Public budgets often projected low

He said PPPs often required more accurate projections or improved finance methods, whereas public budgets were often projected low in the first instance to ensure projects using public money win the bid and get the go-ahead initially.

“With public criticism of public sector overspend, some recommendations in rethinking finance are the introduction of equitable due diligence in public finance as is carried out in private business. Moreover, there is a call to involve rigorous expert scrutiny not just at the point of purchase, but also throughout the life cycle of public sector finance projects.”

He said partnering in any form of finance was an attractive idea.

“In economic terms, it helps to eliminate inefficiency as costs per unit of output are reduced. It also improves the dynamics of the market by putting the client more in control and improving the flow of information between the participants. Partnerships can also provide greater incentives to complete the contract on time, to budget, and to the expected standard.

“Local authorities are well-positioned to reduce risks and make projects more attractive for private investors to finance them, through locally relevant incentives. These could include development fee waivers, subsidised insurance, and property tax abatements.”

Infrastructure in Auckland’s Milldale development was successfully funded through a special purpose vehicle

Infrastructure New Zealand policy director Hamish Glenn said a key to delivering affordable housing was requiring developers to pay for the infrastructure they require.

Currently, local councils fund trunk infrastructure from their limited revenue, with little benefit as rates don’t have a particularly good payoff time.

“Councils tend to stage their infrastructure investment and under-deliver on it, which means that there is a scarcity of developable land, so the land value cost actually ends up being higher than if the property owner or developer had just been able to fund the infrastructure in the first place.”

Instead of developers pushing up prices by banking land about to be released and given infrastructure by the council, Glenn said if developers were able to look outside of the city boundary, acquire rural land and tap into capital markets to fund infrastructure, cheaper houses could be constructed.

Infrastructure levy
In 2018, a government special purpose vehicle was created in partnership with Auckland Council, Crown Infrastructure Partners and Fulton Hogan Land Development to funnel $91m into roading and wastewater for the Milldale development in North Auckland.

The special purpose vehicle allowed for private investment in new infrastructure with long term, fixed-rate debt sourced from ACC sitting on a balance sheet not directly owned by the council or government.

The funding model allowed for the debt to be paid partly by Fulton Hogan and partly by section owners as an infrastructure payment collected with council rates bills.

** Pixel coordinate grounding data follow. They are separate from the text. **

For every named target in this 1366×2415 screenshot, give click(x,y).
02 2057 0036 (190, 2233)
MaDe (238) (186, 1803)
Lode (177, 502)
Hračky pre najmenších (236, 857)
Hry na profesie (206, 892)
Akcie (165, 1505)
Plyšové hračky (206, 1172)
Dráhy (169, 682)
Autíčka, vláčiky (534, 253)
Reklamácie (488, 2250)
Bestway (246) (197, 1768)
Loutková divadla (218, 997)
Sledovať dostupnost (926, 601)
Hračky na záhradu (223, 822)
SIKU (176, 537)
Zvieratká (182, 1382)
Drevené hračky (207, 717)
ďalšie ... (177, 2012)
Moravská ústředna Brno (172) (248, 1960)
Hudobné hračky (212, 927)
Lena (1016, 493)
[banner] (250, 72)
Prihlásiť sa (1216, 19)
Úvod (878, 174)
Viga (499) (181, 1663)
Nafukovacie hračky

Glenn said the model meant Fulton Hogan was faced with increasing costs to pay off the infrastructure.

“The best way of course, for them to meet their cost, is to sell more homes, actually creating an incentive for the developer to roll out more homes faster.”

The infrastructure funding and financing levy legislation, passed in July 2020, reflects the model used in the Milldale development, using a special purpose vehicle to enable finance to be raised from the private sector and ring-fenced from a council’s balance sheet, not affecting their debt levels or credit rating.

The levy is to be paid annually, for up to 50 years, by the future homeowners who benefit from the infrastructure, to fund the finance raised for its construction.

Squire said the main barrier to successfully implementing innovative funding systems for housing infrastructure was scale, giving the example of linking the airport to downtown Auckland, an idea that has been floated for decades without any real progress because the money wasn’t there.

He said while New Zealand was behind on Australia, Singapore and the UK in developing systems for innovative finance, it meant there was a learning opportunity in looking at how other forms of PPP and innovative funding have panned out.

“There are certain things we are behind in New Zealand that need to be caught up but that’s no bad thing in terms of some of the lessons that can be learned. That’s probably the optimist in me, thinking about how New Zealand can transfer different policies around the world and place them in context.”